Reproduce every one of the following entries word for word, keeping all lines in their original order.

LISTED RECORDS>
....

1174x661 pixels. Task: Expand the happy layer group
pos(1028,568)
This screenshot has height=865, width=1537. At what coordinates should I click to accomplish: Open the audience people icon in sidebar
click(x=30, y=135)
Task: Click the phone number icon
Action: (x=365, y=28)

....

RESULT>
1174x661 pixels. Task: Expand the happy layer group
pos(1028,568)
This screenshot has height=865, width=1537. At what coordinates should I click to accomplish: Open the audience people icon in sidebar
click(x=30, y=135)
Task: Click the phone number icon
Action: (x=365, y=28)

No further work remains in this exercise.